-
Notifications
You must be signed in to change notification settings - Fork 48
Description
Search before asking
- I searched in the issues and found nothing similar.
Motivation
With reusable Predicate types in place, the next high-value optimization is partition-level pruning during scan planning.
Today TableScan still reads and plans all manifest entries for a partitioned table even when the user filter references only partition columns. For a table partitioned by day, a query such as dt = '2024-01-01' should only plan splits for the matching partition instead of scanning all partitions first.
Solution
Add ReadBuilder::with_filter(Predicate) and wire it into TableScan::plan_snapshot to prune manifest entries by partition values.
The core approach is split-then-evaluate (aligned with Java Paimon's splitPartitionPredicatesAndDataPredicates):
- Split the user predicate at top-level AND boundaries into conjuncts
- Classify each conjunct: if all leaves reference partition keys → partition predicate; otherwise → data predicate (saved for future phases)

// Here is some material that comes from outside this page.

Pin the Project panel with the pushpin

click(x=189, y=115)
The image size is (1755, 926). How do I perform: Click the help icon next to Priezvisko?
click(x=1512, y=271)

- Remap partition predicates from table schema index space to partition row index space
- Evaluate only the remapped partition predicates against each entry's partition
BinaryRow
This is deliberately not "replace non-partition leaves with true and evaluate the whole tree" — that approach produces false negatives under NOT/OR and causes data loss:
NOT(dt = '2024-01-01' AND id > 10)
Wrong (non-partition leaf → true):
NOT(dt = '2024-01-01' AND true) = NOT(dt = '2024-01-01')
→ skips dt=2024-01-01 partition ❌ DATA LOSS
Correct (split-then-evaluate):
This NOT expression mixes partition/non-partition columns
→ cannot safely extract a partition-only predicate
→ no partition filtering applied ✅ SAFE
Error handling: eval_row returns Result<bool> and errors propagate as scan errors. Only BinaryRow decode failures are treated as fail-open (never skip data due to corrupt metadata).
Anything else?
Depends on the preceding Predicate data structure issue #154
Willingness to contribute
- I'm willing to submit a PR!